Solusi Desain Ramah Lingkungan Untuk Bangunan di Perkotaan
Ditulis oleh Melda Kalera
Indonesia sebagai negara yang berkembang dengan tingkat urbanisasi yang meningkat maka kebutuhan akan solusi desain bangunan yang ramah lingkungan di wilayah metropolitan juga semakin meningkat. Untuk mengakomodasi populasi yang terus bertambah seperti di kota-kota besar misalnya Jakarta, Surabaya, dan Bandung dengan cepat mengembangkan infrastruktur mereka. Namun, ekspansi ini sering kali menyebabkan peningkatan yang signifikan dalam konsumsi energi, emisi karbon, dan polusi udara. Kondisi ini menarik perhatian akan pentingnya prinsip-prinsip desain yang menjaga keseimbangan lingkungan selain memenuhi kebutuhan ruang. Oleh karena itu, pendekatan desain ramah lingkungan atau green building sangat relevan dan diperlukan untuk menciptakan bangunan yang lebih berkelanjutan dan mampu menangani tantangan lingkungan dalam jangka panjang untuk membangun bangunan yang lebih berkelanjutan.[1]
Meningkatnya permintaan akan perumahan dan infrastruktur yang disebabkan oleh urbanisasi yang didorong oleh migrasi dan pertumbuhan penduduk sumber daya alam berada di bawah tekanan yang luar biasa, dan degradasi lingkungan menjadi semakin buruk. Teknik pembangunan yang peka terhadap lingkungan dimasukkan sebagai komponen utama dari desain kota berkelanjutan, yang bertujuan untuk mengubah pendekatan konvensional terhadap perencanaan kota. Selain membangun bangunan, tujuannya adalah untuk menciptakan daerah perkotaan yang tangguh dan ramah lingkungan yang menunjukkan pertumbuhan yang bertanggung jawab.[2]

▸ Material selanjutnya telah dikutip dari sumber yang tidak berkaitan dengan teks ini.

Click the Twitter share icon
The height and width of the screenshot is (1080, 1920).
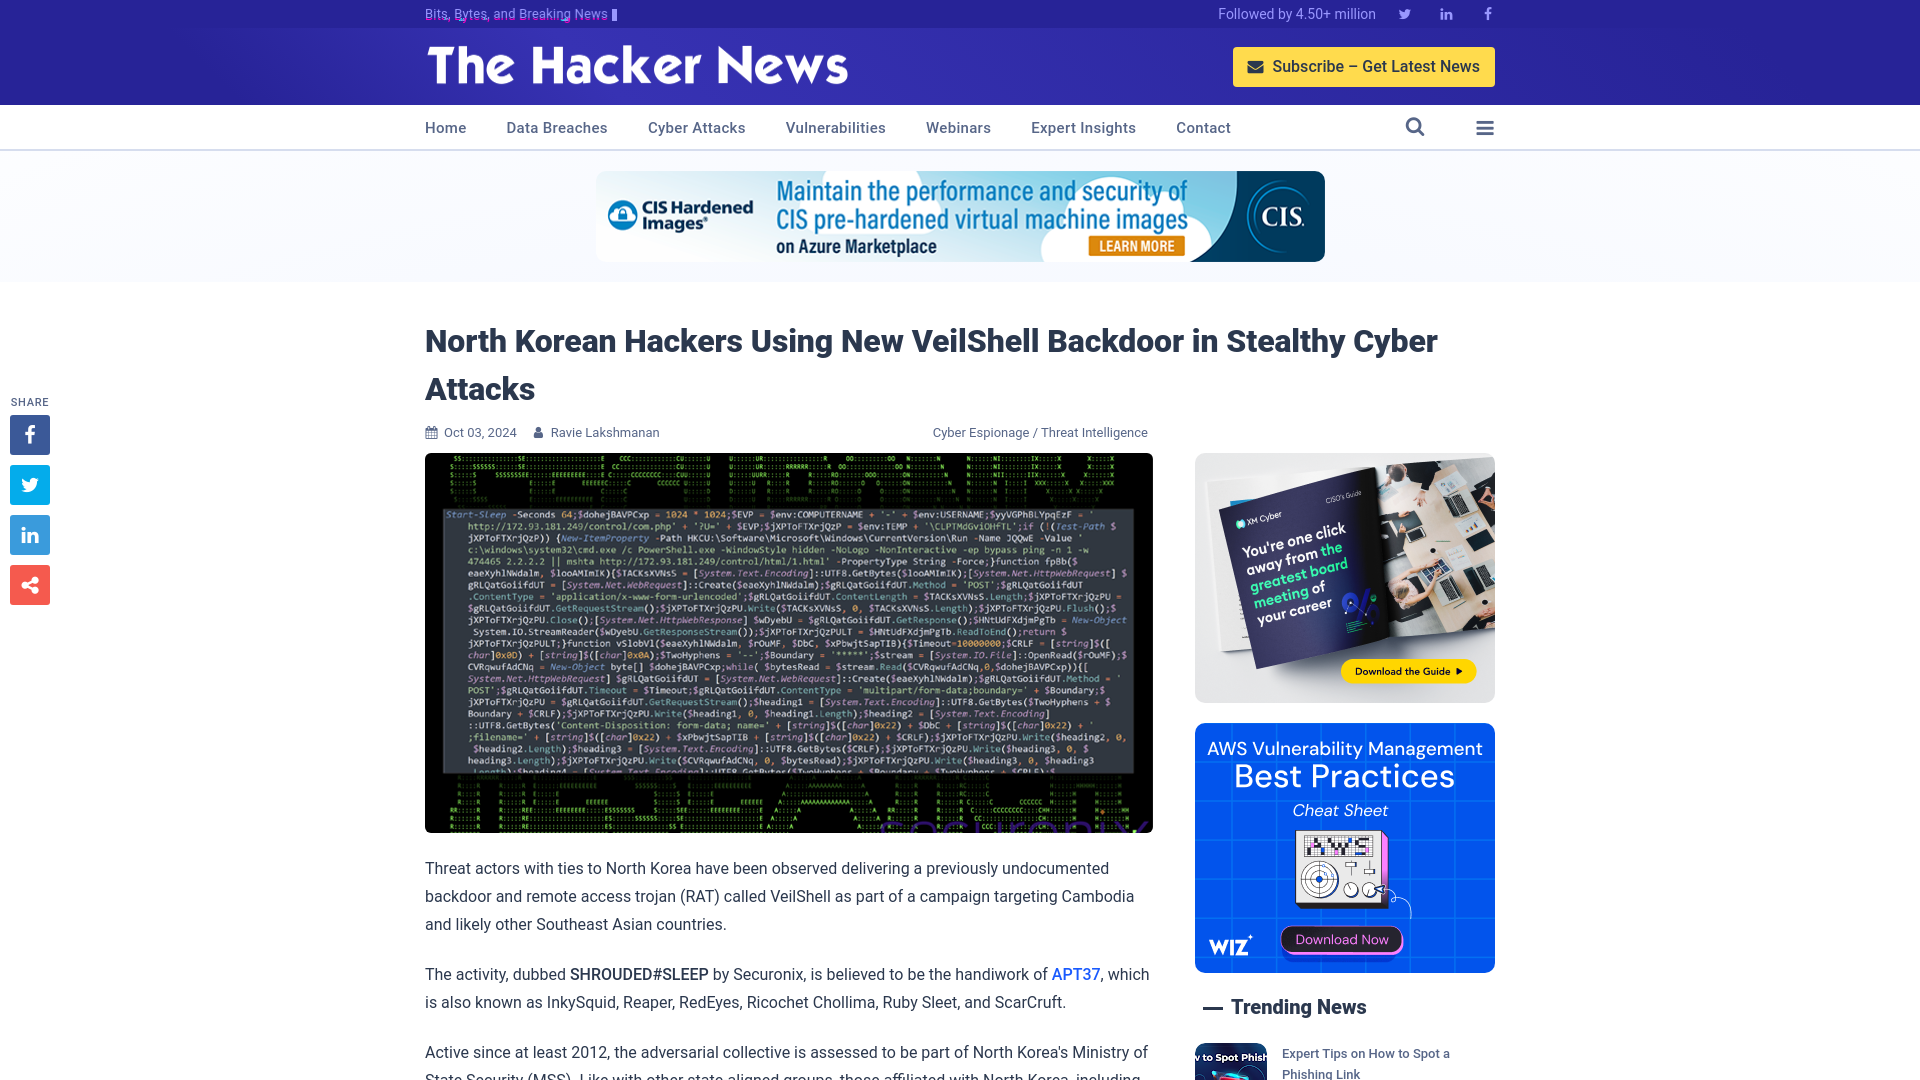tap(29, 484)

Bangunan ramah lingkungan, sebagaimana didefinisikan oleh Peraturan Menteri Lingkungan Hidup No. 8/2010, adalah bangunan yang menerapkan prinsip-prinsip lingkungan ke dalam desain, konstruksi, operasi, dan administrasinya. Hal ini merupakan komponen penting dalam untuk bangunan yang ada di perkotaan. Desain pasif (alami), yang mempertimbangkan karakteristik fisik bangunan, iklim, dan elemen desain lainnya seperti orientasi bangunan, bentuk, peneduh matahari, dan sebagainya, dapat digunakan untuk menciptakan struktur yang ramah lingkungan.[3]

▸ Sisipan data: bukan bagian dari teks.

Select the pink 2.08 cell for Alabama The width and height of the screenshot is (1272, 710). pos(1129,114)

Desain ramah lingkungan tidak hanya berfokus pada estetika bangunan, tetapi juga pada upaya untuk mengurangi dampak negatif terhadap lingkungan serta menjaga keseimbangan ekosistem di sekitar perkotaan. Arsitektur hijau, yang sering dikenal sebagai arsitektur ramah lingkungan, menggabungkan keselarasan antara lingkungan alam dan manusia. Aspek lain dari arsitektur hijau meliputi ruang, waktu, lingkungan alam, faktor sosial budaya, dan metode konstruksi. Hal ini menunjukkan bahwa berbeda dengan bangunan pada umumnya, arsitektur hijau itu rumit, padat, dan esensial.[4]
Tujuan utama bangunan hijau adalah untuk mengurangi dampak negatif dari lingkungan binaan secara keseluruhan terhadap lingkungan dan kesehatan manusia. Keran hemat air yang mendistribusikan air dalam jumlah tertentu adalah salah satu contoh bagaimana bangunan hijau dibuat untuk menggunakan energi, air, dan sumber daya lainnya dengan bijak. Selain itu, dengan mendesain lingkungan yang dapat melindungi dan meningkatkan produktivitas manusia di tempat kerja, desain ini juga memprioritaskan kesehatan penghuninya. Selain itu, bangunan hijau berupaya mengurangi polusi, limbah, dan kerusakan lingkungan secara drastis.[5]
Gambar 1 Bangunan Hijau
Dalam hal konstruksi, bangunan hijau mengatasi masalah ekologi, sosial, dan ekonomi. Memanfaatkan data dan teknologi digital, “bangunan pintar” yang menggabungkan sistem teknologi bangunan mempromosikan bangunan hijau. Schneider Electric memprioritaskan teknologi dengan memanfaatkan otomatisasi, optimalisasi, dan sistem pengukuran berbasis Internet of Things untuk segala hal, mulai dari peningkatan hingga pemeliharaan dan pemantauan.[6] Jadi, bangunan hijau juga merupakan salah satu solusi desain ramah lingkungan yang mana memberikan prioritas pertama pada kemiskinan dan efisiensi energi. Gagasan ini mencakup sumber energi terbarukan seperti panel surya, manajemen udara yang efektif, dan penggunaan bahan ramah lingkungan. Green Building Council Indonesia (GBC Indonesia) di Indonesia menetapkan pedoman untuk bangunan hijau yang menggunakan bahan daur ulang, efisiensi energi, dan konservasi udara. Bangunan dapat meningkatkan kualitas udara dan mengurangi dampak karbon dengan menerapkan ide-ide ini.[7]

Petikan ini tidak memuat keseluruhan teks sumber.